In July 2017, the KPK named Setya a suspect in the Rp2.3 trillion electronic ID card corruption case. On 4 September 2017, Setya filed a pretrial motion with South Jakarta District Court to challenge his status as a corruption suspect. He was summoned by KPK for interrogation on 11 September 2017 but failed to appear on the grounds of poor health. A team of doctors from the House of Representatives examined him the following day and claimed he was suffering vertigo as a result of playing ping-pong. On 27 September 2017, a plenary meeting of Golkar recommended he be temporarily suspended as party chairman because his status as a corruption suspect had harmed the party.
On 29 September 2017, South Jakarta District Court accepted Setya's pretrial motion and rescinded his status as a suspect. In response, the KPK on 31 October again named him a suspect in the case. Setya's lawyer said he would seek protection from the president, the military and the police, if the KPK tries to summon his client. He asserted that under Indonesia's constitution, members of parliament have immunity and cannot be touched.

===2017 staged car crash===
On 15 November 2017, Setya failed to appear at KPK's office for questioning and instead attended a plenary meeting of the House of Representatives. KPK officers went to his Jakarta residence at 9.38pm with a warrant for his arrest, but he was not at home and was later declared a fugitive.

According to his lawyer, Fredrich Yunadi, Setya was outside Jakarta and returned on 16 November to the House of Representatives, where he called a Metro TV reporter, Hilman Mattauch, to come and interview him. A subsequent interview, relayed via a telephone call to Metro TV, was reportedly conducted in a black Toyota Fortuner vehicle owned and driven by Hilman. The two were accompanied in the car by Setya's aide, Reza, who is a senior police inspector. During the interview, Setya denied any wrongdoing and said he was being oppressed by KPK, so he was seeking another judicial review and asking the president for legal protection. According to his lawyer, Setya then requested to be driven to the KPK office to comply with its summons, but Hilman wanted to take him to Metro TV studios. During the drive, the vehicle mounted a sidewalk alongside a canal on Permata Hijau Street and reportedly scraped the side of a tree before hitting a power pole. An unidentified vehicle stopped and took Setya to Medika Permata Hijau Hospital. Hilman and Reza, who were seated in the front of the vehicle, were not injured. Setya's lawyer told reporters that Setya was unconscious and seriously injured, sustaining a lump the size of a bakpao (steamed bun) to his head and bleeding. Police later examined the car and found no traces of blood. An investigation found the car was traveling at 50 km/h on the street but had slowed to 21 km/h when it hit the power pole.
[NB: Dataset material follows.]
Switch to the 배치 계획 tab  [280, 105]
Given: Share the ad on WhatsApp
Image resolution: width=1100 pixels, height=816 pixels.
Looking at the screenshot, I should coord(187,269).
Golkar Party official Mahyudin, who visited Setya at the hospital on 17 November, denied Setya had sustained a bakpao-sized lump to the head. He said there was bruising to his left temple and a scratch on his left cheek. He said Setya told him he had intended to meet some Golkar officials at Jakarta's Mandarin Hotel so they could accompany him to the KPK office, but then the car accident occurred.

Police said Hilman claimed the accident occurred because he was tired and had been talking on his phone and talking to Setya. On 17 November, Setya was transferred to Cipto Mangunkusumo Hospital. His lawyer claimed that if Setya were not evacuated to Singapore for treatment, he could lose his memory. Many Indonesian netizens ridiculed the "accident" by sharing memes that expressed sympathy for the power pole. The Indonesian media also ran mocking headlines, such as TRIBUNews.com's "Here's the Clarification from the Electricity Pole that was the Victim of Setya Novanto's Car Collision".

Police declared Hilman a suspect for negligent driving. Hilman had served as Coordinator of Parliamentary Journalists from 2014-2016, a position that enabled him to become close to Setya. Fredrich rejected rumors that Setya had given Hilman an apartment and a car, saying, “If he's a girl maybe yes, unfortunately he's a guy, a fat guy, so who would want him, right?”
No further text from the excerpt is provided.